For the records that follow, please set down exactly the lines between the one holding "Toggle the Dot Navigation setting" and the one holding "Toggle the checkbox", inclusive, and only those.

MATERIAL SHOWN: Begin

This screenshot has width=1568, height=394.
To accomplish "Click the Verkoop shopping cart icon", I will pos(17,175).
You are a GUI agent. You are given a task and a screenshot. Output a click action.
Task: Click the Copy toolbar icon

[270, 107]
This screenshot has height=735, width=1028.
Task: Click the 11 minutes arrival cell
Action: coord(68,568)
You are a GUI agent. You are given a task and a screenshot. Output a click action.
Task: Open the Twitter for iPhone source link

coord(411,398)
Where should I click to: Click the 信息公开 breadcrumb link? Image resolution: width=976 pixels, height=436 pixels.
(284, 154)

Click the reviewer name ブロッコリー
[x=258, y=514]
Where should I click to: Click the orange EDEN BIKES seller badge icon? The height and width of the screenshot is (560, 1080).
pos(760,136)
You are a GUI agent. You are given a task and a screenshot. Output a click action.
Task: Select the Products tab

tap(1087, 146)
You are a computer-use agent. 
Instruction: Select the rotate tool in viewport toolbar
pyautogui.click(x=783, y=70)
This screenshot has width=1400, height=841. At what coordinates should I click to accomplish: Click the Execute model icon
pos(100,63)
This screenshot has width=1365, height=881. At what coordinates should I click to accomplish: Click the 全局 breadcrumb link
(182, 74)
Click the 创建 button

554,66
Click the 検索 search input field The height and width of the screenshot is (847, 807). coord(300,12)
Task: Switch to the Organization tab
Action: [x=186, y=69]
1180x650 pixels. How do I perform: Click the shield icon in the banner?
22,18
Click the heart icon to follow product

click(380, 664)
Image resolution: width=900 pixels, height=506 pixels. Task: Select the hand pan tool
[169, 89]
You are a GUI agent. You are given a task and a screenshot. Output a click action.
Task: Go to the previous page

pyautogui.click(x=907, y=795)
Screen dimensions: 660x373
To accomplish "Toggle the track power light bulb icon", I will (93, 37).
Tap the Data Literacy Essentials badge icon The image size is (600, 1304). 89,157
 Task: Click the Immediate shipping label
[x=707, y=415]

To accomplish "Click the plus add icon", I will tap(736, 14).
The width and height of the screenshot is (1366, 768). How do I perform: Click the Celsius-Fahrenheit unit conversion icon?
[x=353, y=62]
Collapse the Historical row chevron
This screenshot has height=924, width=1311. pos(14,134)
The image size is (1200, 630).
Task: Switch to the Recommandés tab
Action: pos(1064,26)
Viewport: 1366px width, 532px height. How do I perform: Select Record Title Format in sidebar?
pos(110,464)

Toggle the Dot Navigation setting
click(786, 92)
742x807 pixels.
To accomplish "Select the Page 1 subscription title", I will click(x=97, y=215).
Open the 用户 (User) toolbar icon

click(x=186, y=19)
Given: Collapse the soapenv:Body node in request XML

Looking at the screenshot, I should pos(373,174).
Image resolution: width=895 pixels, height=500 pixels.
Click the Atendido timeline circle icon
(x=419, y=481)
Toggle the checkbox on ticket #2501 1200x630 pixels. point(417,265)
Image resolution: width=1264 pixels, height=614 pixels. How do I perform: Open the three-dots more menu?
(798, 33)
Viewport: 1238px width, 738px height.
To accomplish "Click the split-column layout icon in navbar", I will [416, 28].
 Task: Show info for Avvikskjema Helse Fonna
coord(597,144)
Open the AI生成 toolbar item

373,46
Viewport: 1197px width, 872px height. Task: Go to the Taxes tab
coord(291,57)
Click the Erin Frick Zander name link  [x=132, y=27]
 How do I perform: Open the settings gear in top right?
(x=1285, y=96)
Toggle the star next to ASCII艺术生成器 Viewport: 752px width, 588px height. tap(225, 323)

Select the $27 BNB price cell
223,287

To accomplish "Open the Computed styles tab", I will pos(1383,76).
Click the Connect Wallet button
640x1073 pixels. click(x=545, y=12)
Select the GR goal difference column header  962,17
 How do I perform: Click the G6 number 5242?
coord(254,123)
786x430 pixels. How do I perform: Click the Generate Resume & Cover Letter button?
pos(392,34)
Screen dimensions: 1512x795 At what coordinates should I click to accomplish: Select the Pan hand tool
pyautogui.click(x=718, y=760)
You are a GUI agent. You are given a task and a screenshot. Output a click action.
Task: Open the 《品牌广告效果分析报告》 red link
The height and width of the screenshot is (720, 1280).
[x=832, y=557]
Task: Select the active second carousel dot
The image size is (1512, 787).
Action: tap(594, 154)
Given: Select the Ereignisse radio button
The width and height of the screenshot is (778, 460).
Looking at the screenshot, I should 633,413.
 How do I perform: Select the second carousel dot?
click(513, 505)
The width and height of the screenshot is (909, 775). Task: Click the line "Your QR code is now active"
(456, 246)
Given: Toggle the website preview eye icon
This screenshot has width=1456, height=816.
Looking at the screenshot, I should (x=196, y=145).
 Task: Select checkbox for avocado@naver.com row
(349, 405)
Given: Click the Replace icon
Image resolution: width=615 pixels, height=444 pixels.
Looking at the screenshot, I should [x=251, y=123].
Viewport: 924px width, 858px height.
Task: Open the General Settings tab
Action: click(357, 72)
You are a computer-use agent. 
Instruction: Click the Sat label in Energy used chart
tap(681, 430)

MATERIAL SHOWN: End

## EXERCISE RESULT
Toggle the Dot Navigation setting
click(786, 92)
742x807 pixels.
To accomplish "Select the Page 1 subscription title", I will click(x=97, y=215).
Open the 用户 (User) toolbar icon

click(x=186, y=19)
Given: Collapse the soapenv:Body node in request XML

Looking at the screenshot, I should pos(373,174).
Image resolution: width=895 pixels, height=500 pixels.
Click the Atendido timeline circle icon
(x=419, y=481)
Toggle the checkbox on ticket #2501 1200x630 pixels. point(417,265)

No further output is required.